Pick out every line in the items that contains the word "height", and copy each one in full.

□ □ □ □ □

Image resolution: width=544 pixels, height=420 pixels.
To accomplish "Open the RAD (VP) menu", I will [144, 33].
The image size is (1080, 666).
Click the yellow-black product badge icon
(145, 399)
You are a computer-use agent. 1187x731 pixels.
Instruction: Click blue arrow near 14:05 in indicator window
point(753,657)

□ □ □ □ □

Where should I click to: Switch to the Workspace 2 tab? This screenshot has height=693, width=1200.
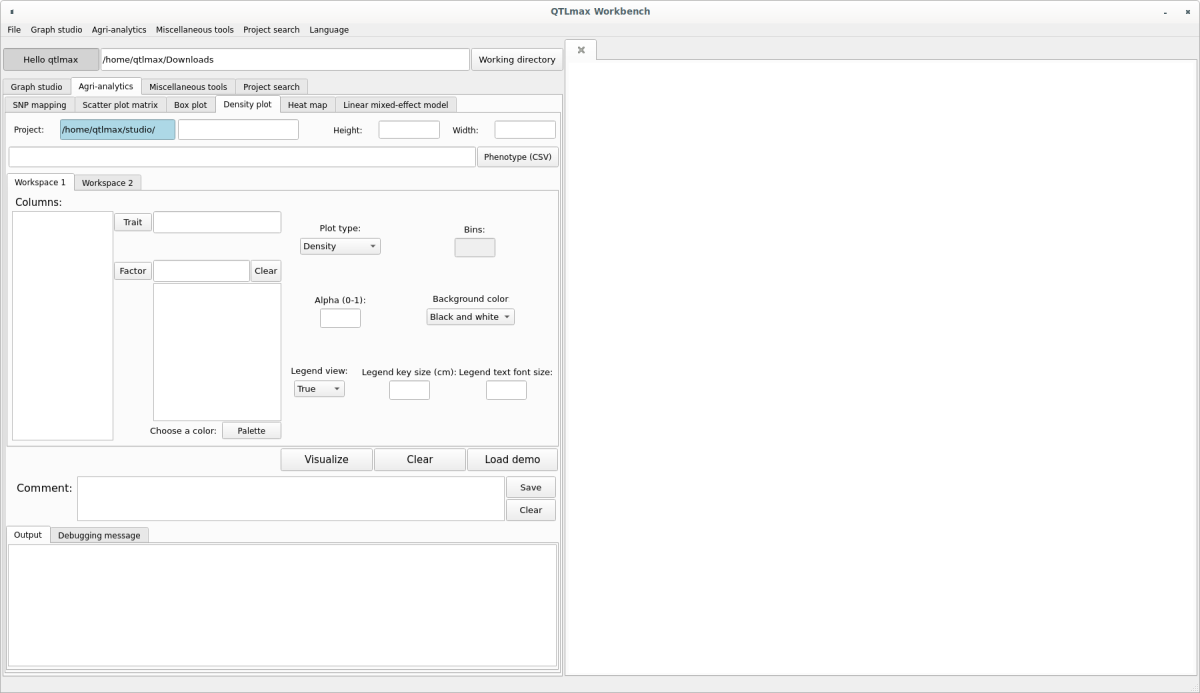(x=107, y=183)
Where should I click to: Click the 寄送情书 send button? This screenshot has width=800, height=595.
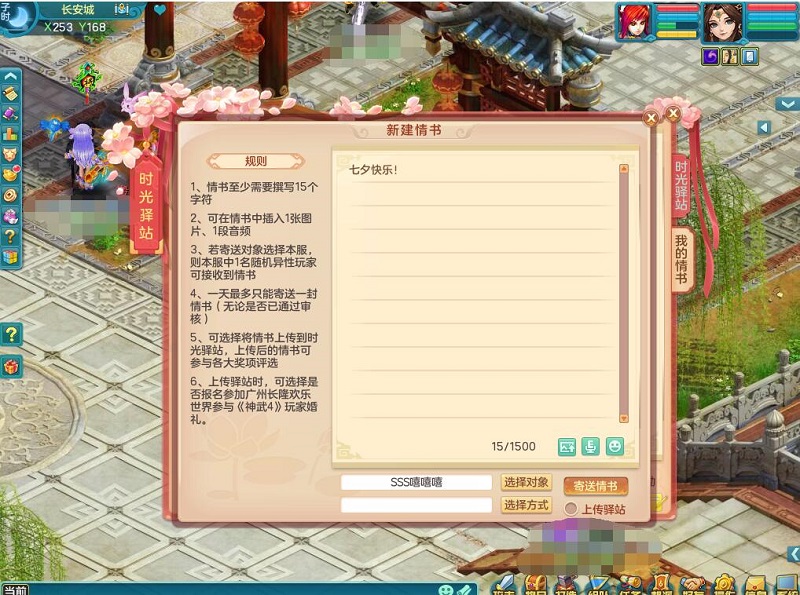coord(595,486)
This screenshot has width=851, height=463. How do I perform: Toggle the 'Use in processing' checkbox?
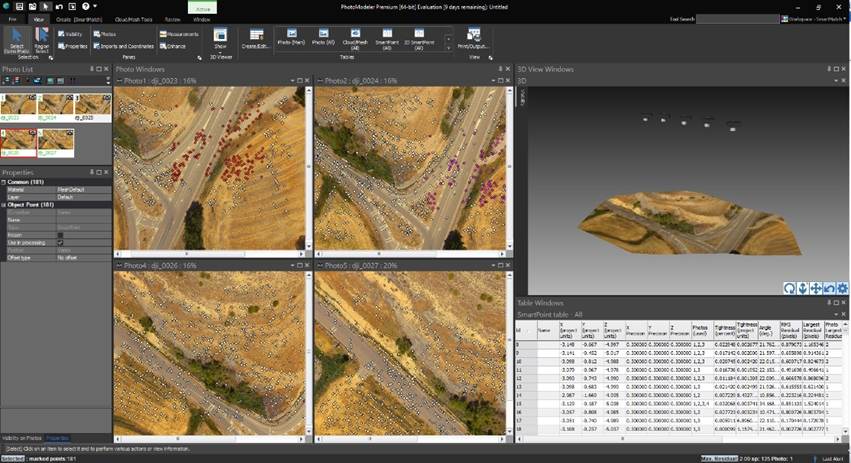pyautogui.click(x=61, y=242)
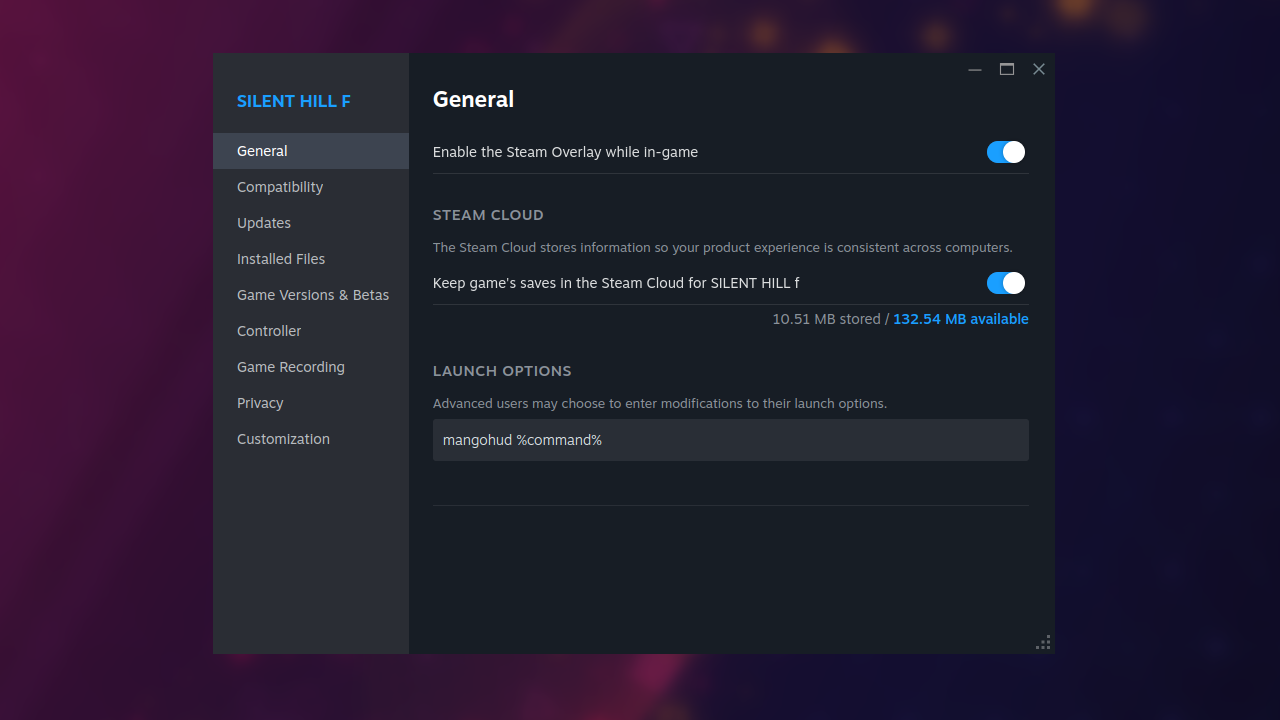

□ □ □ □ □

* Response *
Image resolution: width=544 pixels, height=420 pixels.
Where should I click to: Switch to the Workspace 2 tab? This screenshot has height=693, width=1200.
Where should I click to: Click the 寄送情书 send button? This screenshot has width=800, height=595.
This screenshot has width=851, height=463. How do I perform: Toggle the 'Use in processing' checkbox?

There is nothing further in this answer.